Your Brain is a Discounting Mechanism

  • “Discounting” is the term psychologists have coined for the natural tendencies to overemphasize immediate gratification and to minimize the importance of future needs.
  • Discounting can prove to be a major obstacle to saving for retirement.
  • Discounting can be overcome by focusing on the tax benefits and future rewards that can come from retirement savings.
You cannot escape the responsibility of tomorrow by evading it today.” 
– Abraham Lincoln
In last week’s post I explained the near magical powers of tax-free compounding.  And yet, the U.S. Government Accountability Office estimates almost half of Americans who are 55 or older have failed to capitalize on this granddaddy of all tax breaks by contributing to tax-favored retirement accounts such as a 401(k), an IRA, or the Roth version of either.  This begs the question: Why do so few of us take advantage of this extremely potent tax break?  Behavioral economists think they know the answer.
Psychologists have identified a variety of human behaviors or tendencies (referred to “cognitive biases”) that are not rational in their own right, but rather have become a part of our human nature as we’ve evolved.  Behavioral economists have concluded that these built-in biases can lead to poor financial decision-making.

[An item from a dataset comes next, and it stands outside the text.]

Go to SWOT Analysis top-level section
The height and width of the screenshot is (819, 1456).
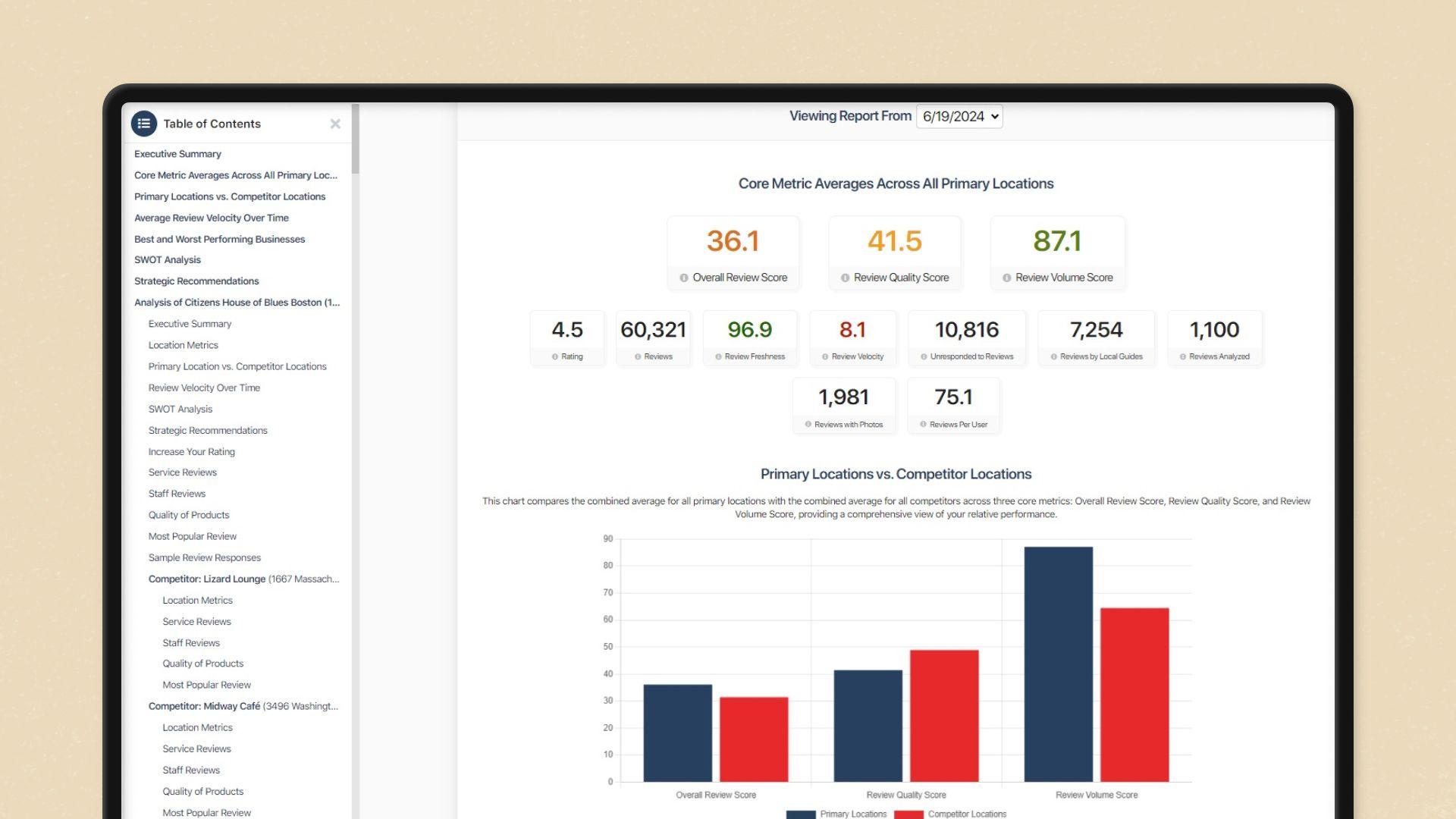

One such bias is “hyperbolic discounting”.  That is, the natural tendency to over-emphasize instant gratification or an immediate hardship, and to discount a forthcoming benefit or future cost.  Moreover, the longer the time delay, the greater the discount.  Wikipedia explains it this way:
For example, in an early study subjects said they would be indifferent between receiving $15 immediately or $30 after 3 months, $60 after 1 year, or $100 after 3 years.  These indifferences reflect annual discount rates that declined from 277% to 139% to 63% as delays got longer.  This contrasts with exponential discounting, in which valuation falls by a constant factor per unit delay and the discount rate stays the same.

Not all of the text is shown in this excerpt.